At last Bill Cherry remarked in his Texas drawl that he guesed he'd gather all the food we'd dreamed up and trade if for a big frosted pitcher of water with ice cubes floating in it. We all bellowed at him to shut up.

While this was going on, the rafts had been strung out in a line, pulled along by Cherry's undershirt sail. Everyone now felt pretty blue. At length Bartek got out his Testament and by common consent we pulled the rafts together for a prayer meeting. We said the Lord's prayer. I should make it clear that the others said the Lord's prayer. I only knew a word here and there.

I was exposed to religtion and Bible teaching in my two boyhood homes, Cape Girardeau, Mo., and Pueblo, Colo., but I lost it all knocking around in the years after. My feeling that day on the raft was a considerable modification of my impatience when DeAngelis had asked to pray as the plane was heading down into the sea.
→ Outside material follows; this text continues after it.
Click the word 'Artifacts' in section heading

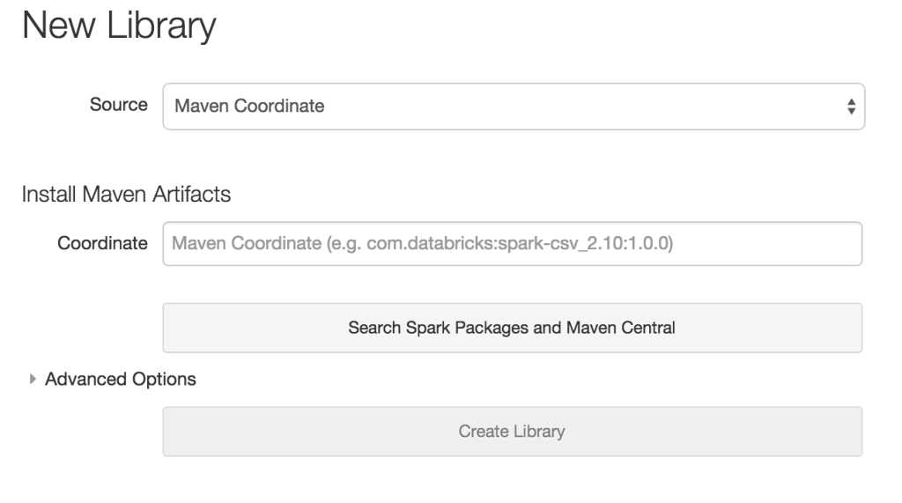(194, 195)
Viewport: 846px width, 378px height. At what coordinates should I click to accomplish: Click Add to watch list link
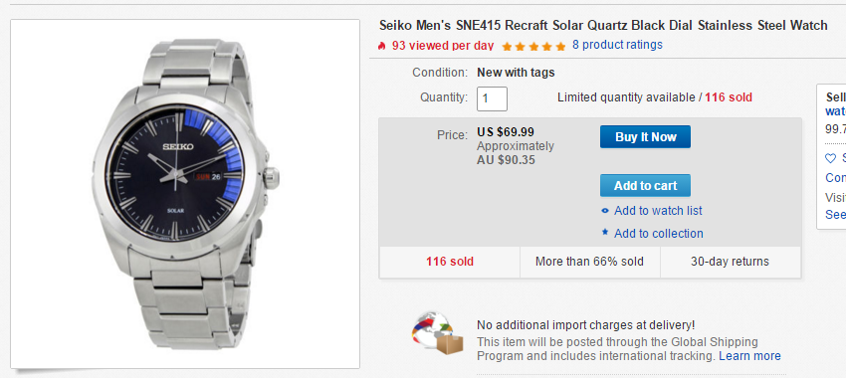[658, 211]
I didn't have the least notion that this open-air hallelujah meeting was going to do any good; neither did I resent it. I simply felt it couldn't do any harm. In addition, it probably would be good for morale. I observed that Rick seemed to encourage the suggestion and appeared inclined to take part.

Col. Adamson was reading from the Testament. Suddenly Cherry stopped him.

"What was that last, Colonel?" he demanded. "Where is that from?"

"It is from the Gospel According to Matthew," Col. Adamson replied. "Do you like it?"

"It's the best thing I've heard yet. Read it again, Colonel."

Col. Adamson then read from the 31st through the 34th verses of the sixth chapter of Matthew:

" 'Therefore, take ye no thought, saying: What shall we eat? or What shall we drink? or, Wherewithal shall we be clothed? For these are things the heathen seeketh. For your Heavenly Father knoweth that ye have need of all these things. But seek ye first the kingdom of God, and His righteousness; and all these things shall be added unto you. Take therefore no thought for the morrow; for the morrow shall take thought for the things of itself. Sufficient unto the day is the evil thereof.' "

I was somewhat impressed and said so. Then I was a little surprised at myself and added that the evil certainly had been sufficient unto the the last two or three days.

Cherry explained that these verses did not mean tomorrow literally, perhaps. They meant soon. I thought of these words during the wet, dreary night that followed. I dismissed them finally with the decision I would believe when I saw the food and rink. I was destined to see something startlingly like proof the following night.